Source data:

===============

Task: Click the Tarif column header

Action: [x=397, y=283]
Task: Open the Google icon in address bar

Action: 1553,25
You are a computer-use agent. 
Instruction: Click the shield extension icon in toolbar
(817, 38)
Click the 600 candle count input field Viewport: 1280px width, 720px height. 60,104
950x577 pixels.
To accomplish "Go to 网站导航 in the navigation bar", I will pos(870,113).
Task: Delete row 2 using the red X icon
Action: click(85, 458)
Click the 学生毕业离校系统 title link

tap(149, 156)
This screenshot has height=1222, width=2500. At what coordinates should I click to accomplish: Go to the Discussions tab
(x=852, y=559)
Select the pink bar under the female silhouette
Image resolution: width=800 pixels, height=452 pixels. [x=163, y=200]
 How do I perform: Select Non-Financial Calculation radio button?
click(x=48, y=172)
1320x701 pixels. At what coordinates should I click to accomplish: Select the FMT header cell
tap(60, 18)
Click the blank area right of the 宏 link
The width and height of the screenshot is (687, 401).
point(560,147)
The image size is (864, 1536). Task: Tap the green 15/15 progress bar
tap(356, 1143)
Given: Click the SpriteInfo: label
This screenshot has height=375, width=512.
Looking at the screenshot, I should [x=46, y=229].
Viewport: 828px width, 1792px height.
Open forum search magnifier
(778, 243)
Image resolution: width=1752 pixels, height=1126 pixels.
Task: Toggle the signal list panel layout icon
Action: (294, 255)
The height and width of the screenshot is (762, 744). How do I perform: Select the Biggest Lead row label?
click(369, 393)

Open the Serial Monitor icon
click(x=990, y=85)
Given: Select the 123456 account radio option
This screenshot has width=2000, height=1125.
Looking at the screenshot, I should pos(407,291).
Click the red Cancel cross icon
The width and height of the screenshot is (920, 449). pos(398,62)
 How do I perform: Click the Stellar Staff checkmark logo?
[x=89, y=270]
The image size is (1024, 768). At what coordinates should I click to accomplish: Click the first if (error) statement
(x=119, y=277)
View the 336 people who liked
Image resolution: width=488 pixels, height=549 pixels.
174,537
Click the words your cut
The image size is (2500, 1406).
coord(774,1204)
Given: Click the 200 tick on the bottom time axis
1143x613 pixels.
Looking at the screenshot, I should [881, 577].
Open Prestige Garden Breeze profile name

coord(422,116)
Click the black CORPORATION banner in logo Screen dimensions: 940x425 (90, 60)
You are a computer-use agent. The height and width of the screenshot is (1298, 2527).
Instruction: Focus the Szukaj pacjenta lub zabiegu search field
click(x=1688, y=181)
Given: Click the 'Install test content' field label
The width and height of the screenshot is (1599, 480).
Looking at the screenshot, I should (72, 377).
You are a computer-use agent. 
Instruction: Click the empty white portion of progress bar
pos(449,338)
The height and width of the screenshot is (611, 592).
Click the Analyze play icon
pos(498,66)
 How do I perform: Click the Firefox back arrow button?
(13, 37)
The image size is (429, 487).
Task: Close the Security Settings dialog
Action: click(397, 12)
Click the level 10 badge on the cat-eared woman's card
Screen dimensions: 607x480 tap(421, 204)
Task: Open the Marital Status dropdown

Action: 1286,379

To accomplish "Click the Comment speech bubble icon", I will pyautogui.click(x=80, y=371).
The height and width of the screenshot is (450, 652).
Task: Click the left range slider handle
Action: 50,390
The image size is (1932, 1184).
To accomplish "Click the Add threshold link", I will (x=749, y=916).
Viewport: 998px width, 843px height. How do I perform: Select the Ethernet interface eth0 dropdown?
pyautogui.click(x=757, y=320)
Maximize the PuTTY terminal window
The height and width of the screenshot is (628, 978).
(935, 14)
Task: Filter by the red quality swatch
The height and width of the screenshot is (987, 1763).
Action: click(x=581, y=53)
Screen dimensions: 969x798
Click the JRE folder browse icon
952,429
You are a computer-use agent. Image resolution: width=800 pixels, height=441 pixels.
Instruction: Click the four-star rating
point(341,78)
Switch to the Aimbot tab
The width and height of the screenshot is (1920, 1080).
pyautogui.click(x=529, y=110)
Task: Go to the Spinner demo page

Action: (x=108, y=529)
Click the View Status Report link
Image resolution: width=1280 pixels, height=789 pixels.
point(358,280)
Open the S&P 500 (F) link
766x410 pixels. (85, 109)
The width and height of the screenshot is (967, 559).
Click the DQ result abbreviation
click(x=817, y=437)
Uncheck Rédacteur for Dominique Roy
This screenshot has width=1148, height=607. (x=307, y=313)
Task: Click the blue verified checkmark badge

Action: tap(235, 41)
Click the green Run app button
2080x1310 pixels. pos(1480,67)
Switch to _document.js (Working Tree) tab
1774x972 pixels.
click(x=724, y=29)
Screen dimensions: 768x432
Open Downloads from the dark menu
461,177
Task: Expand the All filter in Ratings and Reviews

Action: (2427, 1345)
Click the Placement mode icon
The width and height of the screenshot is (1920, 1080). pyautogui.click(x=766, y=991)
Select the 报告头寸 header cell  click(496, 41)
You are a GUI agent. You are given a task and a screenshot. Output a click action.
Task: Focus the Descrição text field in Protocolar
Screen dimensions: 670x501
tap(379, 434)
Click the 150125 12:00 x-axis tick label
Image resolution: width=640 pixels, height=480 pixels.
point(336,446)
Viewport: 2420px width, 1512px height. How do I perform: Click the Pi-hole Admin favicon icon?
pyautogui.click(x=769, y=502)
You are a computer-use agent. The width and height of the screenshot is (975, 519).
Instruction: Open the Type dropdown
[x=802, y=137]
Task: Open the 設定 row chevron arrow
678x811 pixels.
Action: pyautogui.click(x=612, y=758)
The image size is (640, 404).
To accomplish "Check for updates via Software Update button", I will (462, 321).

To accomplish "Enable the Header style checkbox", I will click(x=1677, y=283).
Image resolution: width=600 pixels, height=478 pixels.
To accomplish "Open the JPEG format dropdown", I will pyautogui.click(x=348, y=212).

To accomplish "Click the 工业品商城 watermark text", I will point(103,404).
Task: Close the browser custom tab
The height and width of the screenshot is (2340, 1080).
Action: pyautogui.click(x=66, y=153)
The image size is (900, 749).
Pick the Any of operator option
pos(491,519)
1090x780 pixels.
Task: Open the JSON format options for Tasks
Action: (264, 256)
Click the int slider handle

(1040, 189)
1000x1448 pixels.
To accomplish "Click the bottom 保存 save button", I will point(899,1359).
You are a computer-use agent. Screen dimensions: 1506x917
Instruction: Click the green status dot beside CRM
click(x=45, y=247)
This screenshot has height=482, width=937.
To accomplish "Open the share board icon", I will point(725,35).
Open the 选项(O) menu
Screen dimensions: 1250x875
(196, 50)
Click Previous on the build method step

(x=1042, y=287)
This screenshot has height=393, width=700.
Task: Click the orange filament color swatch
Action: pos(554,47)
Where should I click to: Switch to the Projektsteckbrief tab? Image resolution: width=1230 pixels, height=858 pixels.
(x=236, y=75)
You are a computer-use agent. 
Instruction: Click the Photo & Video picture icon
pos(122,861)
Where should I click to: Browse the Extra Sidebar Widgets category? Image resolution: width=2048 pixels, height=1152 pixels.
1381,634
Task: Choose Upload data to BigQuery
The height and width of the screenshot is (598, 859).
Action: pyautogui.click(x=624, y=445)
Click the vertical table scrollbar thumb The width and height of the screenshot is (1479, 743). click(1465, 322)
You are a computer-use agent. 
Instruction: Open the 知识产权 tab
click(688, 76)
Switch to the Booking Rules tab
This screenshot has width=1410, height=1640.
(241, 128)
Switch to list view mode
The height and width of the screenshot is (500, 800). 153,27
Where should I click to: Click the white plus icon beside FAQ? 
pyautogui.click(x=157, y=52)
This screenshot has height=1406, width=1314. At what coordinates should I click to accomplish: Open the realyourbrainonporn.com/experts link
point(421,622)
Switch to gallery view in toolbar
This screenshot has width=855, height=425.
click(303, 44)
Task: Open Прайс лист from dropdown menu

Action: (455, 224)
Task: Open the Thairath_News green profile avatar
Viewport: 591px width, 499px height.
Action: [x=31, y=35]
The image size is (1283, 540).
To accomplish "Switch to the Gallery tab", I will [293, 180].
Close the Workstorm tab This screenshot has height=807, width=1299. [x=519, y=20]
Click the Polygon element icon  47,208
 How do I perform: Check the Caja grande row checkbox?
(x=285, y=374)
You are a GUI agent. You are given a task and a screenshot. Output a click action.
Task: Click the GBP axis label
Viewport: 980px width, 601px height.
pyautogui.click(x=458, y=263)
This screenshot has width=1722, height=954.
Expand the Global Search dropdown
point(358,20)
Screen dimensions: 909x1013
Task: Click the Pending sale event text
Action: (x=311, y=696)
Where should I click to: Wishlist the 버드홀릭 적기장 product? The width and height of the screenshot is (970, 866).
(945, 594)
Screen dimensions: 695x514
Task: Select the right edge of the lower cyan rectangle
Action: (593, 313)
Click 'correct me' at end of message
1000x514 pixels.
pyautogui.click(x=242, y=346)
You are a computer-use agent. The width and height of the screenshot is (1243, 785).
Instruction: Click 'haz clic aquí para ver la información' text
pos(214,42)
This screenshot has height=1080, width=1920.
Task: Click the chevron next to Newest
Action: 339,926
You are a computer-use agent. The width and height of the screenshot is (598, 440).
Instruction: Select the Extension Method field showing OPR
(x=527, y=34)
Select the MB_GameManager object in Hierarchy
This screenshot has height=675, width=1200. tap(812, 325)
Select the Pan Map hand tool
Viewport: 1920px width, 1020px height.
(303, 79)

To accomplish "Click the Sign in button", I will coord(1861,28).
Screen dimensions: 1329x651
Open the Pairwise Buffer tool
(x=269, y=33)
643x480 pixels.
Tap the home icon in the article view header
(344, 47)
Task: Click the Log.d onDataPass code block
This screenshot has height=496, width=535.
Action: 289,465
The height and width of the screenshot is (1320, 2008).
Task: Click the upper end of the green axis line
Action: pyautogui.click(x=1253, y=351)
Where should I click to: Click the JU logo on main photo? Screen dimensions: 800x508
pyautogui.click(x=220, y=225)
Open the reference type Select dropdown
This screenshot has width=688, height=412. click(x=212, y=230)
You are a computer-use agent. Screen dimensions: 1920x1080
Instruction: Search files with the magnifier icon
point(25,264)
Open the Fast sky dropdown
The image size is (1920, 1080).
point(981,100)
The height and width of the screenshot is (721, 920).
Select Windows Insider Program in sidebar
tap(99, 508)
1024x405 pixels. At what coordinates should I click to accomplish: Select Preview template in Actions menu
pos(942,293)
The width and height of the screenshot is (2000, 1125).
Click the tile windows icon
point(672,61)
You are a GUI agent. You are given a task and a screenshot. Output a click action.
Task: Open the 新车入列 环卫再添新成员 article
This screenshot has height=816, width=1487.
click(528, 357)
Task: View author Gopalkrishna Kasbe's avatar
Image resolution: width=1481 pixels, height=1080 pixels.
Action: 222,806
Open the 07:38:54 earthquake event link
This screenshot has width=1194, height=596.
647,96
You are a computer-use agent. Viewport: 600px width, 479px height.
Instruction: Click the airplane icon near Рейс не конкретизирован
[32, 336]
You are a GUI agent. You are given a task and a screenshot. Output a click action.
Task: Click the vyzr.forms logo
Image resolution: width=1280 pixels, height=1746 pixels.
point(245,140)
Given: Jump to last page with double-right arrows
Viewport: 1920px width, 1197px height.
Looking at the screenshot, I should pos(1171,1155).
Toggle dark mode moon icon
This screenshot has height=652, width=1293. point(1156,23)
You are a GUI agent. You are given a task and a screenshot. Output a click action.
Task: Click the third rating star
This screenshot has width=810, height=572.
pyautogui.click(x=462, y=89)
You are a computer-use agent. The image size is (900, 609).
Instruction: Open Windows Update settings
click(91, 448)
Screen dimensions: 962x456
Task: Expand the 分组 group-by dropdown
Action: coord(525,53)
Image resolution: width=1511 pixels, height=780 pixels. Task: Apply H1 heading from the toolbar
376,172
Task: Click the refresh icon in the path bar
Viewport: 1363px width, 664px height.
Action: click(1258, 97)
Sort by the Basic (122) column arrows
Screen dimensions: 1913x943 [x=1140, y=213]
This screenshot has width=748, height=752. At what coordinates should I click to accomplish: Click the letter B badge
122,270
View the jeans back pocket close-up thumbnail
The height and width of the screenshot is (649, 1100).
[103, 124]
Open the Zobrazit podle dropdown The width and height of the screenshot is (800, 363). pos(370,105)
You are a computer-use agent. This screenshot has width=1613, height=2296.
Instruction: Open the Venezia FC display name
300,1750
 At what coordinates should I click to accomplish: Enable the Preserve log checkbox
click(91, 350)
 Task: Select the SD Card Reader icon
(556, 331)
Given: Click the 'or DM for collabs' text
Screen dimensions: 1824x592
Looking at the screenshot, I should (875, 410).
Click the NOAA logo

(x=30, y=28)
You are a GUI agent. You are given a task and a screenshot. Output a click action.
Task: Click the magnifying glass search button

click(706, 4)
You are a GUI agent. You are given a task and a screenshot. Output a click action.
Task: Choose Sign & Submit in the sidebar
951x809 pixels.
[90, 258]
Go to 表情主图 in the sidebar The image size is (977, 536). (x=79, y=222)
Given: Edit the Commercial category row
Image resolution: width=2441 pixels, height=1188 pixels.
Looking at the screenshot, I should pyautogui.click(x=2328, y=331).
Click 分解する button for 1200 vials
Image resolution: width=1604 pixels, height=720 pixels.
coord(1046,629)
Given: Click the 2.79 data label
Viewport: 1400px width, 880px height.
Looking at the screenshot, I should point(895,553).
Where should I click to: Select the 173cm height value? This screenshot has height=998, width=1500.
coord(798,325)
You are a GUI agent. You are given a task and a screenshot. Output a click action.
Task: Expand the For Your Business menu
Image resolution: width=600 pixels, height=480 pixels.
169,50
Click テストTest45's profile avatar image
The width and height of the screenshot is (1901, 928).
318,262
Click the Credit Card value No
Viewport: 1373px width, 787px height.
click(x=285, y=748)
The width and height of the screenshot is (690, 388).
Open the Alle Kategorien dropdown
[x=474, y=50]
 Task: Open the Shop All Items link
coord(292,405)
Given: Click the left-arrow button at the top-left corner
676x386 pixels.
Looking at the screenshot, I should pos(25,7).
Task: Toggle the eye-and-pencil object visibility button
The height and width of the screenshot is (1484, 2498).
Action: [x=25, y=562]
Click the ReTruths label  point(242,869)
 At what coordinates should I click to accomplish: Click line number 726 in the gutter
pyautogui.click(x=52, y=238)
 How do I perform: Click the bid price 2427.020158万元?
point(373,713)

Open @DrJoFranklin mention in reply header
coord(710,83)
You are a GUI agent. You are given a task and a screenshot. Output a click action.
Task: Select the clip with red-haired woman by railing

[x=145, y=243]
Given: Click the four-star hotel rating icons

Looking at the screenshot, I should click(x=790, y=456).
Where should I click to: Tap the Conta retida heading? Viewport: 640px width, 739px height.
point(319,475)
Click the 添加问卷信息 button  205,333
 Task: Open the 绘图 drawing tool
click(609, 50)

===============

### Exercise goal
Put the rows starting at the line containing "Given: Click the four-star hotel rating icons" and ending at the last line of the source data into a numbered list, leaving out blank lines.

### Exercise output
1. Given: Click the four-star hotel rating icons
2. Looking at the screenshot, I should click(x=790, y=456).
3. Where should I click to: Tap the Conta retida heading? Viewport: 640px width, 739px height.
4. point(319,475)
5. Click the 添加问卷信息 button  205,333
6.  Task: Open the 绘图 drawing tool
7. click(609, 50)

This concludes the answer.